What the exercise asks
Please find all lines in the data that hold the string "profile" and copy them.

──────

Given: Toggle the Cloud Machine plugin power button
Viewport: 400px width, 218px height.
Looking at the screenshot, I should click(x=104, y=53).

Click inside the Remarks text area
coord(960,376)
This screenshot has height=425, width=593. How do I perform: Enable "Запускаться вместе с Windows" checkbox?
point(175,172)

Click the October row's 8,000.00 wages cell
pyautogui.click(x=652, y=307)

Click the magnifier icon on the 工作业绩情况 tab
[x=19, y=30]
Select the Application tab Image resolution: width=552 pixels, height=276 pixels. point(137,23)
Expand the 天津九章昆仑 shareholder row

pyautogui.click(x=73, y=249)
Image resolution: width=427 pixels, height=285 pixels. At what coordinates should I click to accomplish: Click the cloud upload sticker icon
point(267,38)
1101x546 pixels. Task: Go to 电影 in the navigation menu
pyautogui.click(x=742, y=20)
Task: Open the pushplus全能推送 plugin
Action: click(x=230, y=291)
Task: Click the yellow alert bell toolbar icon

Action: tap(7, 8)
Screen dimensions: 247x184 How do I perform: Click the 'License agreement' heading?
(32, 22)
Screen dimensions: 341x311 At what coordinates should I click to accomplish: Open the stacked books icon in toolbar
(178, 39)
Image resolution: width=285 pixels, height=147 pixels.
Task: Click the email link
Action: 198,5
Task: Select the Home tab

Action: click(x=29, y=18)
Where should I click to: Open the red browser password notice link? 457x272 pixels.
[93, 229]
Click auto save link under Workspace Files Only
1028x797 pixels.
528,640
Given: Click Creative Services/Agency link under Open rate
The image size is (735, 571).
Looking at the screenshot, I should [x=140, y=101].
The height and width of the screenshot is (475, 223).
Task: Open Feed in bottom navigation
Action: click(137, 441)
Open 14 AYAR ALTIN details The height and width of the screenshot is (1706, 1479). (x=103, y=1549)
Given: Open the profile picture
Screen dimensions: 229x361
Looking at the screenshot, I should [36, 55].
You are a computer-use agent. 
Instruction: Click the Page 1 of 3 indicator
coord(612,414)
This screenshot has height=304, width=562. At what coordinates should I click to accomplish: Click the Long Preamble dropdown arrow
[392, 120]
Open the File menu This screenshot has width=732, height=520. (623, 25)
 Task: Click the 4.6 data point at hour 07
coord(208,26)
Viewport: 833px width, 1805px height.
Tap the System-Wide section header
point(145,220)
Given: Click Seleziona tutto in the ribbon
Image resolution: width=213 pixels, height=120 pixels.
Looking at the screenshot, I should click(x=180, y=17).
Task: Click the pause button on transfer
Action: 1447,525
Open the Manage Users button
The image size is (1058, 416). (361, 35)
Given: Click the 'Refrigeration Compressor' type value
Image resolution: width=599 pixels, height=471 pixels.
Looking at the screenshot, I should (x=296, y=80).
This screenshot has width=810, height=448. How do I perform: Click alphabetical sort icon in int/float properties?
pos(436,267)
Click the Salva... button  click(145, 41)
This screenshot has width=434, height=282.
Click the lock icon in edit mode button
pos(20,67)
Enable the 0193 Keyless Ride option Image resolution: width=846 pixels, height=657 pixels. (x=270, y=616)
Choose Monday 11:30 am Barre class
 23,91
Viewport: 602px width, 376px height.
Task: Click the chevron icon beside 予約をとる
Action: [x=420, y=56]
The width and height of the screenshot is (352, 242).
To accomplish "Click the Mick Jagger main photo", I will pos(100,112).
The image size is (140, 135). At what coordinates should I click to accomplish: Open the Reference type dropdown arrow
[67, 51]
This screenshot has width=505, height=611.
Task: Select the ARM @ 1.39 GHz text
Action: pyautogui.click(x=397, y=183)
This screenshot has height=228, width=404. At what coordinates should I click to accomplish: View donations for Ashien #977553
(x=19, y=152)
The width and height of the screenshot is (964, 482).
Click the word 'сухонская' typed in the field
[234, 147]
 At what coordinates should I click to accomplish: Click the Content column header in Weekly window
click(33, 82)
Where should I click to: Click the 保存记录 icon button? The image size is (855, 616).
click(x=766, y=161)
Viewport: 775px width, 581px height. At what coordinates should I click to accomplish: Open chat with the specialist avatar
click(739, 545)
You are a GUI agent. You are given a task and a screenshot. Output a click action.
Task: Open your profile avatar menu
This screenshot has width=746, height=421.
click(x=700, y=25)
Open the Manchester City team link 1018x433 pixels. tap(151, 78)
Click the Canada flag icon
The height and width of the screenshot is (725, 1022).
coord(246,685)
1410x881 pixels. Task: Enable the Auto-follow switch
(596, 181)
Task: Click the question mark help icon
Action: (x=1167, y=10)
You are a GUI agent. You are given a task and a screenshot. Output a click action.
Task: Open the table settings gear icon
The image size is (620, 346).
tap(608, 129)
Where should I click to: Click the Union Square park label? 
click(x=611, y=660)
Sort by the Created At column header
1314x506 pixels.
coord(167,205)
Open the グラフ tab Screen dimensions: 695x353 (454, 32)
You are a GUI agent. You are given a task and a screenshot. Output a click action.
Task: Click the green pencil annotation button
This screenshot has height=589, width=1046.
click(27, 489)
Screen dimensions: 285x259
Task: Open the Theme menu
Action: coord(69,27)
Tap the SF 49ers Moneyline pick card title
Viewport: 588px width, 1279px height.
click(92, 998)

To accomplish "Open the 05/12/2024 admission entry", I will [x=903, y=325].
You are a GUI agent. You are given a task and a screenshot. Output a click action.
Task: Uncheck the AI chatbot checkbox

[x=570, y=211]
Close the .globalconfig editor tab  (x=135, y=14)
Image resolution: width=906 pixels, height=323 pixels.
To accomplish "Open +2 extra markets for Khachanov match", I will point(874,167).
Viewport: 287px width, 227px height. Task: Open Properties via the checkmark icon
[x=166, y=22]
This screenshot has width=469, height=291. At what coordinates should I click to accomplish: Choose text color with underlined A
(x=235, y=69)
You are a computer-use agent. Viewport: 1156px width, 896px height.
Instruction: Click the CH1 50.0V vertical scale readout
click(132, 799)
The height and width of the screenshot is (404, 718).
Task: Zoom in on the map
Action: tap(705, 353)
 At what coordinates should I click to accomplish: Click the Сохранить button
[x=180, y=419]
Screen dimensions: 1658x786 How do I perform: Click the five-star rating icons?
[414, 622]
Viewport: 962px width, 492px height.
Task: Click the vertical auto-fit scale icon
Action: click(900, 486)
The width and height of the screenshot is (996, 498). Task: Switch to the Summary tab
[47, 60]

──────

Task solution
Given: Open the profile picture
Task: Open your profile avatar menu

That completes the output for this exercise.